• What to produce:
Each record that follows should be repeated exactly, minus any images.

[Opening Extracted information section]

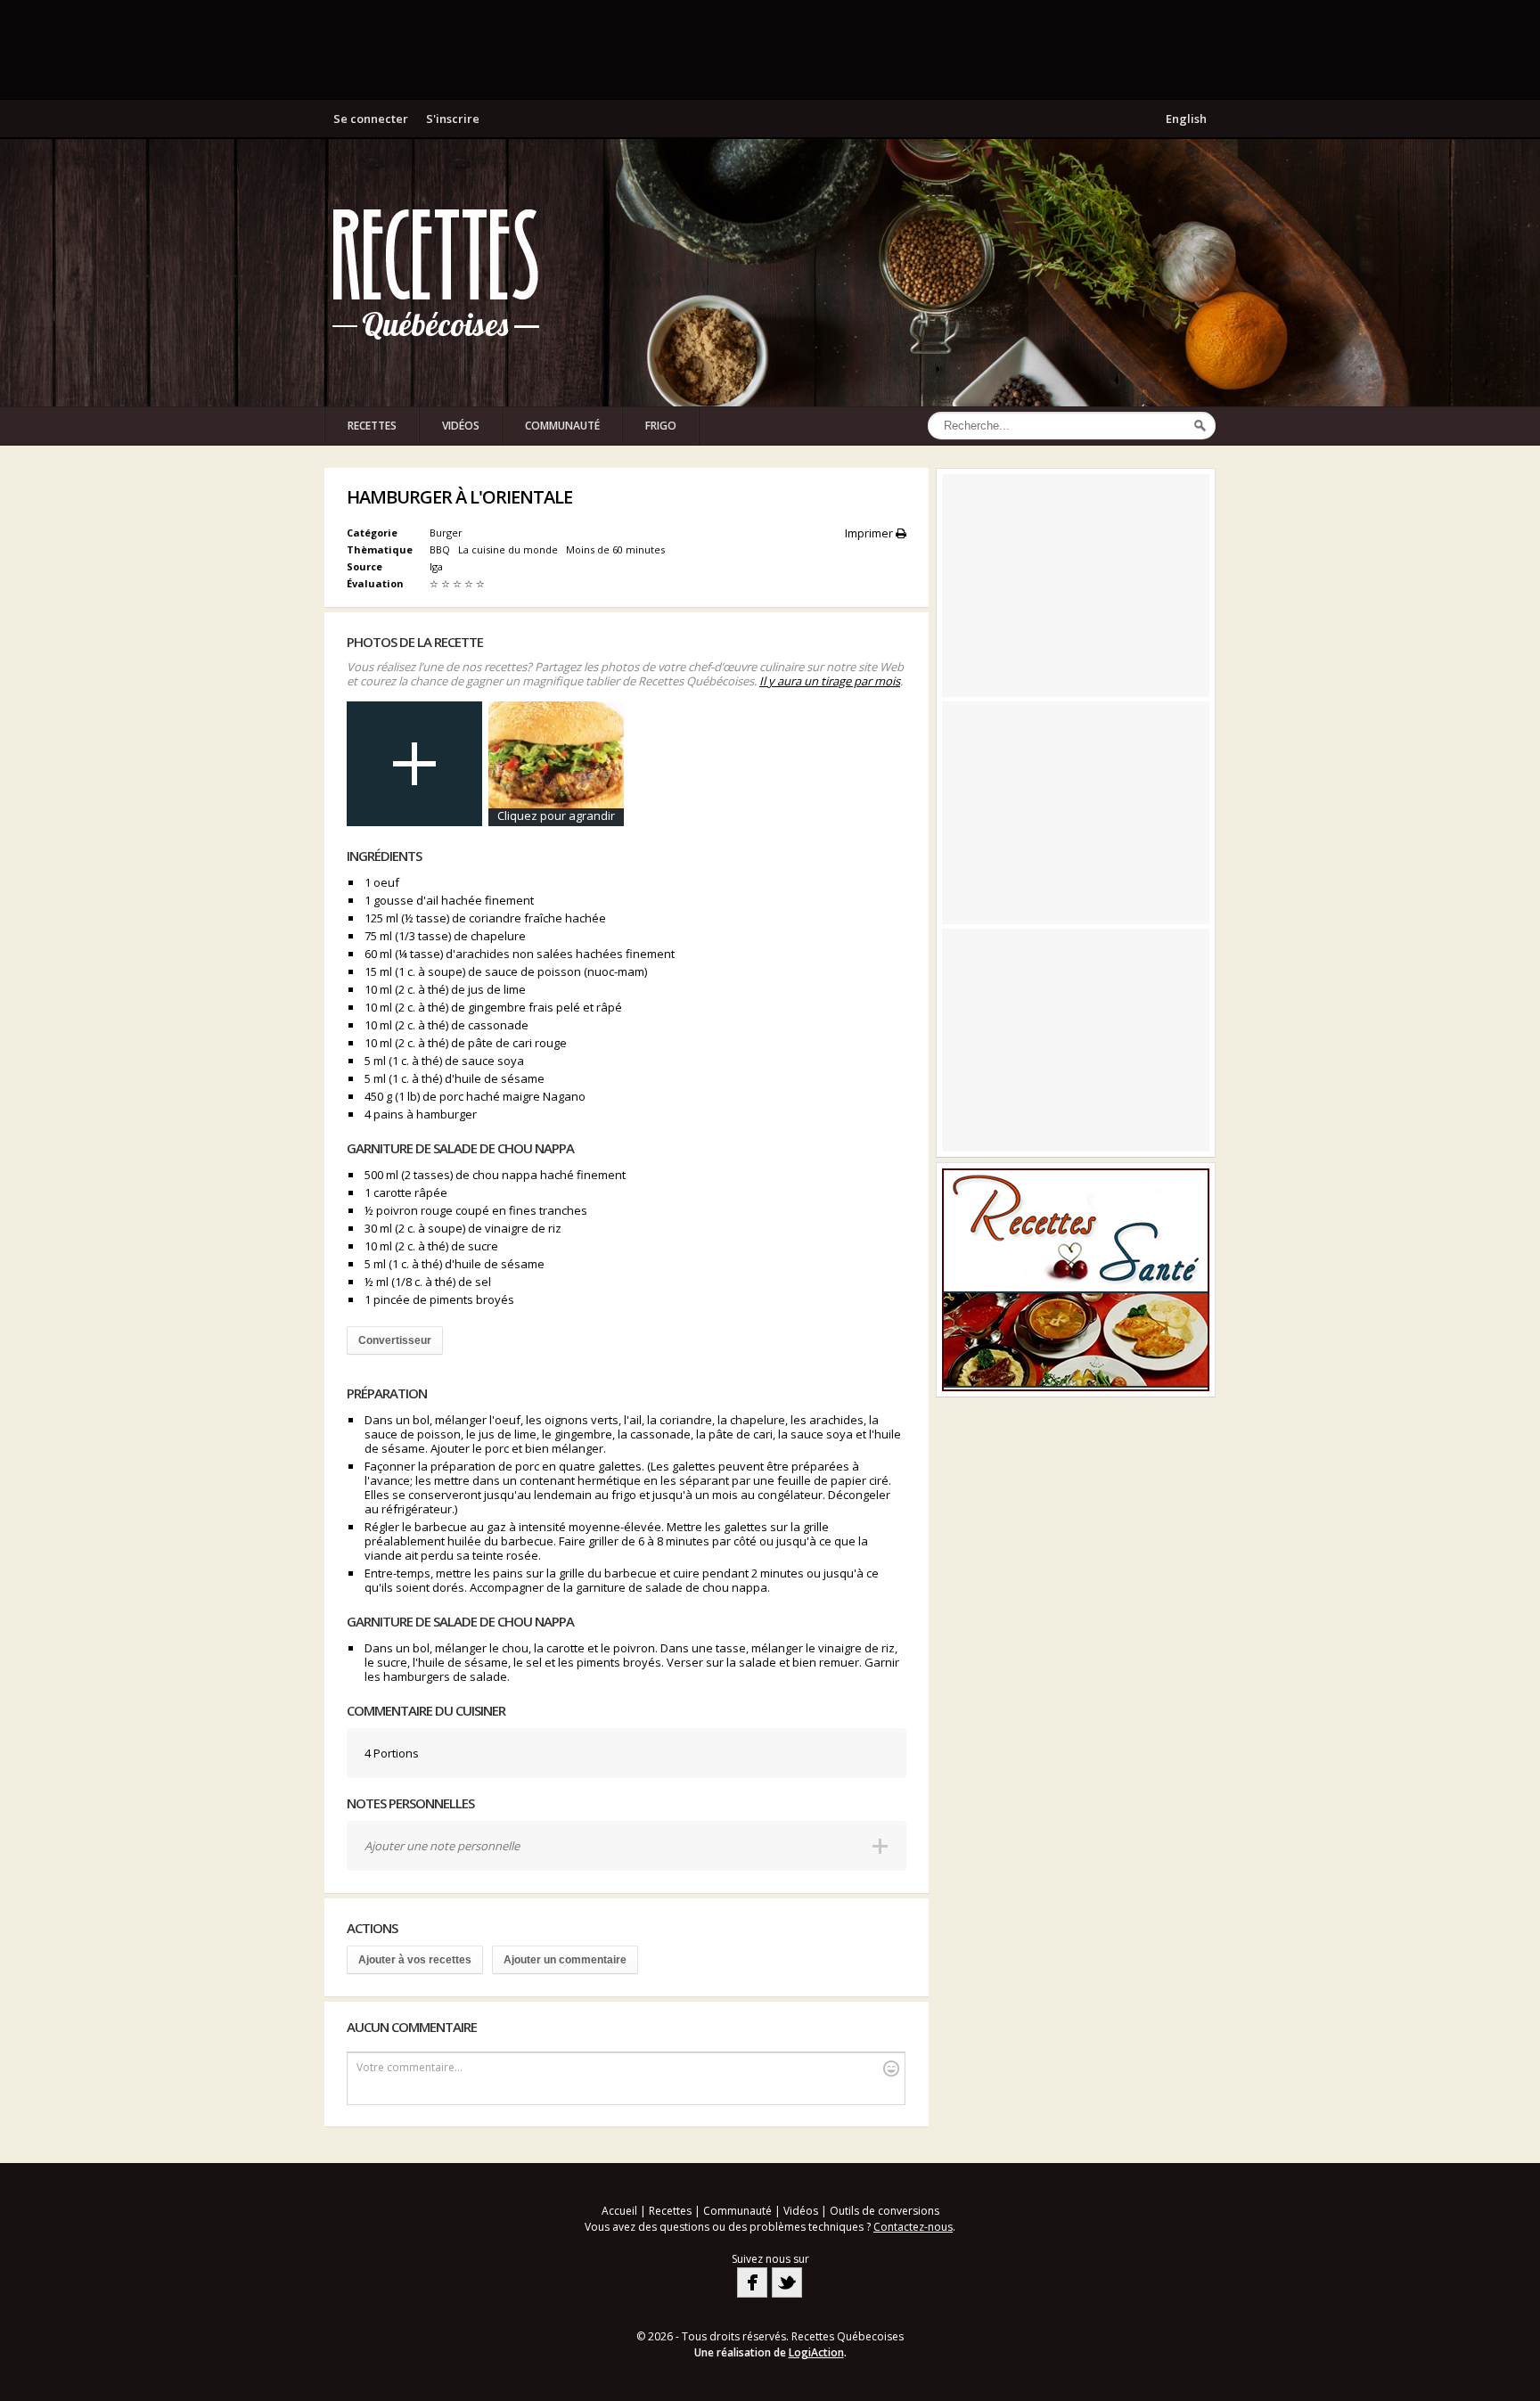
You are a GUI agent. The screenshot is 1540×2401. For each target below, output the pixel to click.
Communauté (562, 425)
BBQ (441, 549)
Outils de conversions (884, 2210)
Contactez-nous (913, 2226)
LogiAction (816, 2352)
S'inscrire (452, 119)
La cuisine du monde (509, 549)
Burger (446, 532)
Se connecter (370, 119)
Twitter (787, 2282)
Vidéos (460, 425)
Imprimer (870, 533)
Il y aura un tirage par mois (829, 681)
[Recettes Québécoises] (435, 272)
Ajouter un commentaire (565, 1960)
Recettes (372, 425)
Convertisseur (394, 1340)
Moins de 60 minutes (617, 549)
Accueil (619, 2210)
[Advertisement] (770, 49)
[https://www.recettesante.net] (1075, 1279)
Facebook (752, 2282)
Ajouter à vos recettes (414, 1960)
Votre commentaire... (409, 2067)
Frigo (660, 425)
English (1186, 119)
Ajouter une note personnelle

[Closing Extracted information section]

• Result:
You are a GUI agent. The screenshot is 1540×2401. For each target below, output the pixel to click.
Communauté (562, 425)
BBQ (441, 549)
Outils de conversions (884, 2210)
Contactez-nous (913, 2226)
LogiAction (816, 2352)
S'inscrire (452, 119)
La cuisine du monde (509, 549)
Burger (446, 532)
Se connecter (370, 119)
Twitter (787, 2282)
Vidéos (460, 425)
Imprimer (870, 533)
Il y aura un tirage par mois (829, 681)
[Recettes Québécoises] (435, 272)
Ajouter un commentaire (565, 1960)
Recettes (372, 425)
Convertisseur (394, 1340)
Moins de 60 minutes (617, 549)
Accueil (619, 2210)
[Advertisement] (770, 49)
[https://www.recettesante.net] (1075, 1279)
Facebook (752, 2282)
Ajouter à vos recettes (414, 1960)
Votre commentaire... (409, 2067)
Frigo (660, 425)
English (1186, 119)
Ajouter une note personnelle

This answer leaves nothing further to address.